If you're just releasing them, you are furthering your own goals without concern for the safety or wellbeing of those around you (the elementals you are releasing), which makes you Evil.
DoveArrow

07-07-05, 10:31 AM
Certainly some groups like Asbound or the Dreaming Dark may applaud and support the character's actions, albeit for different reasons. Everyone else, governments, dragonmarked houses (in particular Cannith, Lyrander and Orien), merchantile interests and even a lot of the common population are going to see the characters as evil.

But again, it doesn't matter how they're viewed. It's all about creating an atmosphere of terror. If people are afraid to use elemental vessels because of your terrorist activities, then you've achieved your goal. The powers that be may hate you for it, in fact the citizens of Khorvaire may hate you as well, but it doesn't matter what they think. What matters is if you achieve your goal of stopping the use of elemental bound vessels.

It will be sort of a villain campaign.

Naw, just make the terrorists the villains. :)
Gurv

07-07-05, 11:05 AM
If terrorist activities are being called for, then the least destructive method would be to focus the attacks on the facilities where the binding is done in the first place. Although targeting the innocent end-users to make them fearful of the product might work, it is pretty evil. It could almost be justified, however, to attack and destroy those who are commiting the crime, and have an understanding of what they are doing in the first place.

Strike against the gnomes and artificers who are binding the elementals. If you stop it before it happens, you don't have to worry about elementals running amok or getting them back to their homes. The guilty are punished, the oblivious remain unharmed, and if you do it right, then much of the binding equipment will be destroyed and no one will dare do it again.
Siran Dunmorgan

07-07-05, 11:27 AM
If you do it right, then much of the binding equipment will be destroyed and no one will dare do it again.

Except, of course, those drow clans of Xen'drik who've build their entire culure around binding elementals.

Ahh, progress! No stopping it…

—Siran Dunmorgan
DoveArrow

07-07-05, 11:56 AM
Except, of course, those drow clans of Xen'drik who've build their entire culure around binding elementals.

Ahh, progress! No stopping it…

—Siran Dunmorgan

Drow? Those backwater savages?

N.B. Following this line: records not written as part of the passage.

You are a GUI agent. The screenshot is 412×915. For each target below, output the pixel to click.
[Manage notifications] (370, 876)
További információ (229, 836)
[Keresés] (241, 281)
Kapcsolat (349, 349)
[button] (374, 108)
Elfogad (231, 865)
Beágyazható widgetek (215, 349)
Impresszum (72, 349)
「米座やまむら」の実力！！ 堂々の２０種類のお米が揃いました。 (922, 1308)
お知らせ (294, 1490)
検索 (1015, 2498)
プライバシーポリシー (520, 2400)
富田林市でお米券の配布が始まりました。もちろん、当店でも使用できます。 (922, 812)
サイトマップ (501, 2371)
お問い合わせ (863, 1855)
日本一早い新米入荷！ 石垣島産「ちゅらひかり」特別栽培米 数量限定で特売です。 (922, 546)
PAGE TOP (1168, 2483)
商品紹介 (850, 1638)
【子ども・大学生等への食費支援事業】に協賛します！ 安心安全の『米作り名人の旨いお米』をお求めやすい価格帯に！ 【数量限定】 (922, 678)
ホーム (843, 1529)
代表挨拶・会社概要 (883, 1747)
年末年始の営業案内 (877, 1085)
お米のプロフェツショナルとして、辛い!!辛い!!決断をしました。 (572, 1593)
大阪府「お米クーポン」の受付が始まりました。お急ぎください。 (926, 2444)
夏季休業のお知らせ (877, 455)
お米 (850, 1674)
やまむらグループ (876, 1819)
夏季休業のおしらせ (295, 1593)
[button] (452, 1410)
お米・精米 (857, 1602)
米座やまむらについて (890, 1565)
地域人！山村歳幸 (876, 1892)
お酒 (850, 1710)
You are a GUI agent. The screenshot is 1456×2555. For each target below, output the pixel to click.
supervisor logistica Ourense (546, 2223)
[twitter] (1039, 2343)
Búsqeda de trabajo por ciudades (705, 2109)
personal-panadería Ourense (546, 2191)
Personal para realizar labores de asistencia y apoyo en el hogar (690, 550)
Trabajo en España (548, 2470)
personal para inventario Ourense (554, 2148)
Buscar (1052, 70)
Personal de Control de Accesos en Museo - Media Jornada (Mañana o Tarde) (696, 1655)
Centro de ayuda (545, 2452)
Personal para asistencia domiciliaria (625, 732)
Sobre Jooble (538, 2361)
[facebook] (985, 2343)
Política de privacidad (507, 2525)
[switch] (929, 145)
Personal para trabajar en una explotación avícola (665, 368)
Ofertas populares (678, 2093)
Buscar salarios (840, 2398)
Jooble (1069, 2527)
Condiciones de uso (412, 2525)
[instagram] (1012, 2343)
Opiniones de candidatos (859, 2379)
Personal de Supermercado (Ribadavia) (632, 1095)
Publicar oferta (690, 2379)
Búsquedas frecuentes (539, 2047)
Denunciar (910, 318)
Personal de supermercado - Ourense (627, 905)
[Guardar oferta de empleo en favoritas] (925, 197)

Their culture is far too primitive to make elemental bound items. Probably just a rumor you heard from one of those sailors telling tall stories in the pub. :P
DoveArrow

07-07-05, 12:07 PM
Strike against the gnomes and artificers who are binding the elementals. If you stop it before it happens, you don't have to worry about elementals running amok or getting them back to their homes. The guilty are punished, the oblivious remain unharmed, and if you do it right, then much of the binding equipment will be destroyed and no one will dare do it again.

Now you're getting it. And if that doesn't work, then start sabotaging both the gnomes and the businesses that support them.

P.S. I just want you all to know that Gurv is my favorite student. :)
DoveArrow

07-07-05, 12:09 PM
its insane to think that its BETTER to have lions and elephants wandering around downtown New York.

Someone's been watching 12 Monkeys recently.
Gurv

07-07-05, 12:20 PM
P.S. I just want you all to know that Gurv is my favorite student. :)
I still don't think that anyone would actually care enough for any of this to happen. I'm in the "elementals are too alien for people to sympathize with them/most likely they don't even have human-like emotions" camp.
DoveArrow

07-07-05, 12:36 PM
I still don't think that anyone would actually care enough for any of this to happen. I'm in the "elementals are too alien for people to sympathize with them/most likely they don't even have human-like emotions" camp.

I don't know. While they might not care about the elementals, the Ashbound Rangers might go on a kind of crusade against the houses for dabbling in arcane magic. So it's at least possible.